(Markennennung)* Im März vor sechs Jahren ging eine Ära zu Ende: Die erfolgreiche, finnische Rock- und Love Metal Band HIM um Leadsänger Ville Valo gab ihre Auflösung bekannt. Ein Schock für die internationale Fangemeinde. Ein kleiner Wermutstropfen: Ville Valo veröffentlichte im Jahr 2019 gemeinsam mit derfinnischen Band „Agents“ bis dato unveröffentlichte Songs des bereits 1987 verstorbenen Sängers Rauli Badding Somerjoki unter dem Albumtitel „Ville Valo & Agents“, mit denen er zusammen mit den Agents auch auf Tour ging und auch auf diversen Festivals spielte. Nun ist der Musta Prinssi (Finn: Schwarzer Prinz), wie er in finnischen Musikerkreisen gern genannt wird mit neuer Musik zurück.
Mit einem grandiosen Konzert zu seinem Soloalbum „Neon Noir“, bei dem er auch alte HIM-Klassiker zum Leben erweckte, begeisterte der EX-HIM Frontman und Creator des Genre „Love Metal“ in Frankfurts beliebtem Rockklub, der Batschkapp, das Frankfurter Publikum.
Inhaltsverzeichnis
- Konzertreview – Ville Valo live in der Batschkapp Frankfurt (Neon Noir Tour 2023)
- Kurzreview zum Ville Valo-Soloalbum „Neon Noir“
Ville Valo live in der Batschkapp Frankfurt – Ein Konzertreview zur Neon Noir Tour 2023
Nachdem wir mit dem Auto zunächst mehrfach eine Ehrenrunde um die „Batschkapp Frankfurt“ gedreht haben, sind wir gegen halb acht zu Fuß in Richtung Musikklub unterwegs.
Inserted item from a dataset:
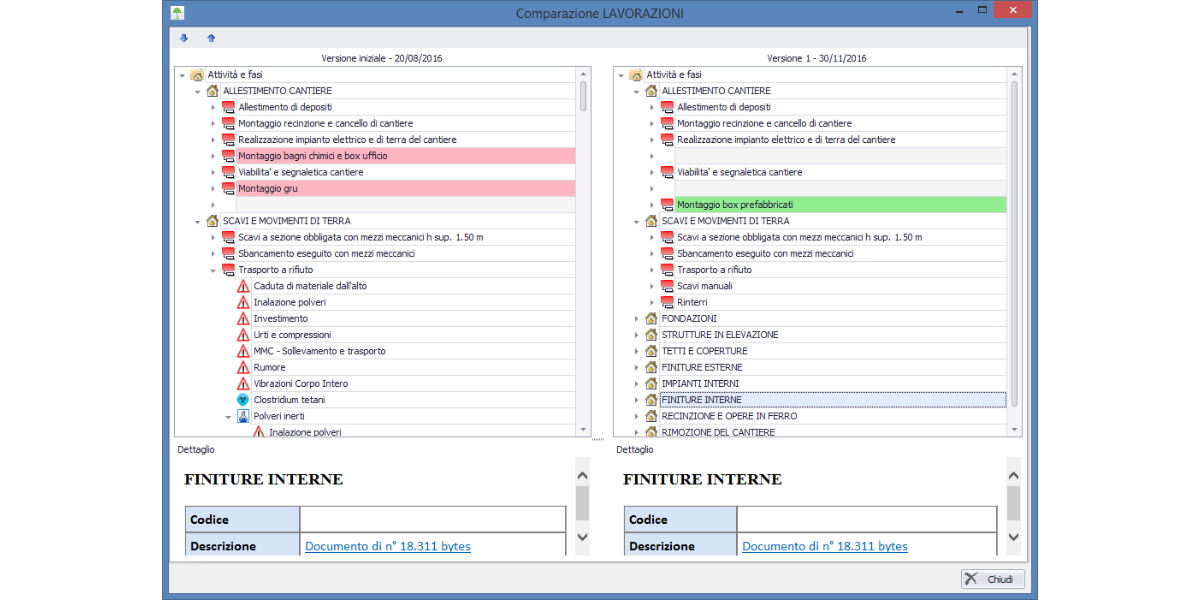
Task: Click the blue down arrow toolbar icon
Action: (184, 39)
Einen Parkplatz zu finden, glich heute fast einem Sechser im Lotto, denn das Ville Valo Konzert der „Neon Noir Tour 2023“ in der Frankfurter Batschkapp war lange im Voraus bis auf den letzten Platz ausverkauft. Die Wartelisten bei diversen Ticketbörsen im Netz platzten sogar noch Tage vor dem Konzert aus allen Nähten! Gut, dass wir unsere Karten schon über ein Jahr vorher ergattert hatten.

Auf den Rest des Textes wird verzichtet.